Abstract:
This thesis presents a strategy for the acquisition of thematic role relations (such as AGENT, PATIENT, or INSTRUMENT) by means of statistical corpus analysis, for the purpose of semi-automatically extending lexical-semantic nets. In particular, this work focuses on resources in the style of WordNet (Fellbaum 1998) and EuroWordNet (Vossen 1999). Lexical-semantic nets represent the meanings of words via semantic relations between words and/or word concepts. Semantic (thematic) role relations are conceptual relations which hold between verbs and their nominal arguments (e.g. <eat>--AGENT--<human> or <eat>--PATIENT--<food>). Such relations capture selectional restrictions of verbs. Therefore, the task of acquiring thematic role relations is intrinsically related to the task of acquiring selectional restrictions.

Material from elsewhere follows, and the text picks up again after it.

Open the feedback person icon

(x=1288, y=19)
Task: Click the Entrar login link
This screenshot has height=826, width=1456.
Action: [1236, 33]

Consequently, the core of a strategy for learning role relations consists in a method for learning selectional restrictions (or, more precisely, selectional preferences). For the latter task, a number of methods have been proposed which utilise syntactically analysed corpora and WordNet. To acquire the selectional preferences of a certain verb for a certain argument, the respective complement nouns of that verb are extracted from the corpus, and statistical methods are applied to generalise over these nouns; these generalisations are expressed as a set of WordNet noun concepts. One of these approaches, namely the method proposed by (Abe & Li 1996), constitutes the starting point of my research. However, this approach is not immediately applicable for learning role relations, but requires modifications and extensions for that task. In particular, two aspects have to be taken into account. Firstly, it is crucial that the WordNet concepts acquired to represent selectional preferences of a verb are located at an appropriate level of generalisation (e.g. <food> as PATIENT of <eat>, rather than <cake> or <physical_object>). I develop a modification of the approach which substantially improves its performance in this respect. Secondly, as the existing methods generalise over syntactic complements, they acquire selectional preferences for syntactic rather than semantic arguments. To learn selectional preferences for semantic roles, the syntactic arguments provided by the parsed corpus have to be linked to their underlying roles so that the statistical learning method can be applied to generalise, for example, over all (semantic) Agents of the examined verb rather than over all its (syntactic) subjects. Therefore, I develop a method for linking syntactic to semantic arguments. A further aspect of the overall strategy I present is an appropriate method for mapping the verbs and nouns in the training data to the corresponding WordNet concepts, which is a prerequisite for applying the preference acquisition algorithm.
To evaluate the role acquisition approach developed in this thesis, I extract a gold standard from the EuroWordNet database and propose detailed evaluation criteria. Overall, the evaluation results (accuracy rates of up to 84%) show that the approach works effectively.